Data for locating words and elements
------------------------------

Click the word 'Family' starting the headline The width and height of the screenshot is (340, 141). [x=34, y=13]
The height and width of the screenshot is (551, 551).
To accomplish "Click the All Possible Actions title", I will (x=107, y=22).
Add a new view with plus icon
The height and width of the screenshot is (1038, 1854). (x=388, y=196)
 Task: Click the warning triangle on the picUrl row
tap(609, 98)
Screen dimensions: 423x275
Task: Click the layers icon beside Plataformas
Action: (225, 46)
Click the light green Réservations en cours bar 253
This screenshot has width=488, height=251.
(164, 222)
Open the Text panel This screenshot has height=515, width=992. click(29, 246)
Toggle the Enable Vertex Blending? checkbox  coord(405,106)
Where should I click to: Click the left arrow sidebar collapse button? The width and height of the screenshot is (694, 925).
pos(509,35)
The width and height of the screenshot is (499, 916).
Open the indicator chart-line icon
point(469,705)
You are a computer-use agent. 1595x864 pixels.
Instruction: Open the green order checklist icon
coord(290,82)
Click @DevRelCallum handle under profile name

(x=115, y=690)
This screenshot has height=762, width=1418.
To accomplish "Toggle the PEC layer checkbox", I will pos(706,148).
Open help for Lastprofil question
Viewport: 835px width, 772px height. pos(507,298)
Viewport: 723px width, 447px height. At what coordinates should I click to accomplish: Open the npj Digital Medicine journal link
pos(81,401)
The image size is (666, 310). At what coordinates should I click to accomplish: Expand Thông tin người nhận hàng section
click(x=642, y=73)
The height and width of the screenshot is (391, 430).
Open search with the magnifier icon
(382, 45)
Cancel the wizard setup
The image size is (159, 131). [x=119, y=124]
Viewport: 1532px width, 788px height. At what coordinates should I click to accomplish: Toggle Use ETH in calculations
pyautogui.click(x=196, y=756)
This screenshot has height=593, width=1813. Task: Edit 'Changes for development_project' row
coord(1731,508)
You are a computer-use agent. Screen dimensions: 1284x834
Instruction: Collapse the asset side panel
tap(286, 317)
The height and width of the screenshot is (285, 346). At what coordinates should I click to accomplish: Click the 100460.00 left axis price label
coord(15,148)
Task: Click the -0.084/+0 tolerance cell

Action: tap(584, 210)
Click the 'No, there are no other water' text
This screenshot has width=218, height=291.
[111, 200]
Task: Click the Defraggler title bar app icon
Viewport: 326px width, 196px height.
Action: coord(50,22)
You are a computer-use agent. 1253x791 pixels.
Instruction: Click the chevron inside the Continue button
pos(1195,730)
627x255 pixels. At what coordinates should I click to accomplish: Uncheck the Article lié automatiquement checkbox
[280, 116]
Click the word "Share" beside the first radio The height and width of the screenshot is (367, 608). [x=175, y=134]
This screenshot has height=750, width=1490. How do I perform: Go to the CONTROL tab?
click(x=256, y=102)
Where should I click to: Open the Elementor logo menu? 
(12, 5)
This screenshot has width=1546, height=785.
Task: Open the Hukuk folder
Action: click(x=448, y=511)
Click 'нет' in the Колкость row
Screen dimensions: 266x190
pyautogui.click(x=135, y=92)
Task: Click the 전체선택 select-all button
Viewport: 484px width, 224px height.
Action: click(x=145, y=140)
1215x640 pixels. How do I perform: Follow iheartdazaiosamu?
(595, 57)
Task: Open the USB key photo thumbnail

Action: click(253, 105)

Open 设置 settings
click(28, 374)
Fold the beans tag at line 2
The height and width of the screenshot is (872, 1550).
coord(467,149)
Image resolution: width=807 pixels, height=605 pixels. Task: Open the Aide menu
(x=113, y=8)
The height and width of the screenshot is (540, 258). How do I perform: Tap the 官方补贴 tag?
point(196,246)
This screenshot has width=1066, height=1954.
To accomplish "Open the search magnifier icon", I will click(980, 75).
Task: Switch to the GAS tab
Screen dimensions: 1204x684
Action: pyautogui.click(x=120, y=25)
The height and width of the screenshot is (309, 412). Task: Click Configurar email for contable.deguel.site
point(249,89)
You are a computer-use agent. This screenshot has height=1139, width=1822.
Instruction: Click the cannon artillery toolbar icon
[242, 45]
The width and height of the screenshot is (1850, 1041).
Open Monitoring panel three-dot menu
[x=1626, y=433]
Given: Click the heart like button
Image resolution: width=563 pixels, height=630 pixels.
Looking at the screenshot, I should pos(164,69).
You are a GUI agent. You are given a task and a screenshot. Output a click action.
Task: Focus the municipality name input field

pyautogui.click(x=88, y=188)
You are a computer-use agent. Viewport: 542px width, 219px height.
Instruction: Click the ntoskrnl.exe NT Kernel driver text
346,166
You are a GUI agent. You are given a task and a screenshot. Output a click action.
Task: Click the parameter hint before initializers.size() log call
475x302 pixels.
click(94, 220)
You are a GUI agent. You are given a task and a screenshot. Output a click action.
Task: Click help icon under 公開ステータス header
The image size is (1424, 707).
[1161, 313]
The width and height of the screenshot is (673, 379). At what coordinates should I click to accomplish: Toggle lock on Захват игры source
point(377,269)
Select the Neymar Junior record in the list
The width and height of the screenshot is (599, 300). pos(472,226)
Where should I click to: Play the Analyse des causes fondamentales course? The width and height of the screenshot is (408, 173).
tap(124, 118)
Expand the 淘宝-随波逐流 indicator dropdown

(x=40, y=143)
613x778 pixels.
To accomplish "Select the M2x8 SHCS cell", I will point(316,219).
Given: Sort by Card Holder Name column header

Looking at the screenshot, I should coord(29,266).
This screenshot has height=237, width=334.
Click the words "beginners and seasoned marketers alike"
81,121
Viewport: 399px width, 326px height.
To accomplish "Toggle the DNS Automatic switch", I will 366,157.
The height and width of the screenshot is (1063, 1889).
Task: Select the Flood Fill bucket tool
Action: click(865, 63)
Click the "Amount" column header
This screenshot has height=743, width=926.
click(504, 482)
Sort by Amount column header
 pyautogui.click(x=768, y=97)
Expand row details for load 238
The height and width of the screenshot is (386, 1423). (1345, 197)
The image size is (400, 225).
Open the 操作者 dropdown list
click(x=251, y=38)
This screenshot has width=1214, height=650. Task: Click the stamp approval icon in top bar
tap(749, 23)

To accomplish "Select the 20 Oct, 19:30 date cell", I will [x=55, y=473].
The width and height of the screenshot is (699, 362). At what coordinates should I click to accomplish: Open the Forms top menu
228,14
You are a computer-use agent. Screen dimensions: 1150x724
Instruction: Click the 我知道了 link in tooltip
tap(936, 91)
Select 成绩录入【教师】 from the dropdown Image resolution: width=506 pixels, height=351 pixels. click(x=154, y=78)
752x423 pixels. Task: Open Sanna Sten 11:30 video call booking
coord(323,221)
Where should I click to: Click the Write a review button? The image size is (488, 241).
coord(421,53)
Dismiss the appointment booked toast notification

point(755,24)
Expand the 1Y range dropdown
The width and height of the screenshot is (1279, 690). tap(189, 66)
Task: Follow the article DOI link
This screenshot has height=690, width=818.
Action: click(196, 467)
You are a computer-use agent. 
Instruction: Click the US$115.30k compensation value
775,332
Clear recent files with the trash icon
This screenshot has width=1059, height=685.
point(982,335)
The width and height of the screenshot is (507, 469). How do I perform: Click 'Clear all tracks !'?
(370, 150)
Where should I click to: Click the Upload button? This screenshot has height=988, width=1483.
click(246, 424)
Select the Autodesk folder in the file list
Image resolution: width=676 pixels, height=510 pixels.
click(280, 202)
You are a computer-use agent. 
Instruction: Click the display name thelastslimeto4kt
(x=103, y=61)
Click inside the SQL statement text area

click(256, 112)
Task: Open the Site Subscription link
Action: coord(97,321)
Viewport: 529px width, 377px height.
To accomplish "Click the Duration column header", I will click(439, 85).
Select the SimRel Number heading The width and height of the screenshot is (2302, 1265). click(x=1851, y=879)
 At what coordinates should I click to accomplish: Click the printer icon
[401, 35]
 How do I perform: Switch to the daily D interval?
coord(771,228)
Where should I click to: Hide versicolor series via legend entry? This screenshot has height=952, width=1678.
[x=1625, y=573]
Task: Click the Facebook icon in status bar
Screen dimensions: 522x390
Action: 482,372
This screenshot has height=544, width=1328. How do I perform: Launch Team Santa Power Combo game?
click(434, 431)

------------------------------

WHAT TO DO: Repeat the lines above word for word, starting at the first line and ending at the line that contains "coord(15,148)".

EXERCISE RESPONSE:
Click the word 'Family' starting the headline The width and height of the screenshot is (340, 141). [x=34, y=13]
The height and width of the screenshot is (551, 551).
To accomplish "Click the All Possible Actions title", I will (x=107, y=22).
Add a new view with plus icon
The height and width of the screenshot is (1038, 1854). (x=388, y=196)
 Task: Click the warning triangle on the picUrl row
tap(609, 98)
Screen dimensions: 423x275
Task: Click the layers icon beside Plataformas
Action: (225, 46)
Click the light green Réservations en cours bar 253
This screenshot has width=488, height=251.
(164, 222)
Open the Text panel This screenshot has height=515, width=992. click(29, 246)
Toggle the Enable Vertex Blending? checkbox  coord(405,106)
Where should I click to: Click the left arrow sidebar collapse button? The width and height of the screenshot is (694, 925).
pos(509,35)
The width and height of the screenshot is (499, 916).
Open the indicator chart-line icon
point(469,705)
You are a computer-use agent. 1595x864 pixels.
Instruction: Open the green order checklist icon
coord(290,82)
Click @DevRelCallum handle under profile name

(x=115, y=690)
This screenshot has height=762, width=1418.
To accomplish "Toggle the PEC layer checkbox", I will pos(706,148).
Open help for Lastprofil question
Viewport: 835px width, 772px height. pos(507,298)
Viewport: 723px width, 447px height. At what coordinates should I click to accomplish: Open the npj Digital Medicine journal link
pos(81,401)
The image size is (666, 310). At what coordinates should I click to accomplish: Expand Thông tin người nhận hàng section
click(x=642, y=73)
The height and width of the screenshot is (391, 430).
Open search with the magnifier icon
(382, 45)
Cancel the wizard setup
The image size is (159, 131). [x=119, y=124]
Viewport: 1532px width, 788px height. At what coordinates should I click to accomplish: Toggle Use ETH in calculations
pyautogui.click(x=196, y=756)
This screenshot has height=593, width=1813. Task: Edit 'Changes for development_project' row
coord(1731,508)
You are a computer-use agent. Screen dimensions: 1284x834
Instruction: Collapse the asset side panel
tap(286, 317)
The height and width of the screenshot is (285, 346). At what coordinates should I click to accomplish: Click the 100460.00 left axis price label
coord(15,148)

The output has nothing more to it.